# AMT Batmissile from Batman Returns (1992)



## Dr. Brad (Oct 5, 1999)

While finishing the 1989 Batmobile earlier this year, I decided to start working on the Batmissile at the same time (I stripped the chrome from pieces in both kits at the same time). I know this is, well, probably the silliest of the vehicles in the two Keaton movies, but, for some reason, I still like it. It looks like what Batman would drive on the Bonneville Salt Flats. 

As per the 1992 Batmobile, I painted the wheels gloss black (and the body). I know the front of the engine was supposed to be black too, but I gave it a light dusting of Alclad. I didn't want to take the to light it...
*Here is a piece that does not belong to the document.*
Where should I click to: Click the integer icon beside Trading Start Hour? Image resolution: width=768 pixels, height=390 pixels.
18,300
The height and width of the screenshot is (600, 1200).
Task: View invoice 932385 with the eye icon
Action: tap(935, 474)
I photographed it on the base I made for the '89 Batmobile. A Moebius 1/25 scale Batman is also included in one pic. Comments are welcome - even they are just to make fun of the vehicle design.


----------



## phrankenstign (Nov 29, 1999)

I like it!


----------



## finaprint (Jan 29, 2006)

That's the foldupingest car I ever seen..........................LOL, Kim Basinger would've had one heck of a hissy-fit if she hit THAT button by accident. Need to find a Hawk model rocket fluorescent orange exhaust plume to put in the back. It would be perfect.


----------



## Dr. Brad (Oct 5, 1999)

Thanks Phrank! And yes, some kind of exhaust might look good finaprint!


----------



## f1steph (Jan 9, 2003)

They put this kind of vehicule in movies so they can sell all kinds of toys after...... Star Wars are doing the same thing... The weird Batboat in Batman Forever is another exemple of this funky habbit....

Nice work BTW.....


----------



## Dr. Brad (Oct 5, 1999)

Thanks! And as for weird vehicles, yes, the batboat is up next.


----------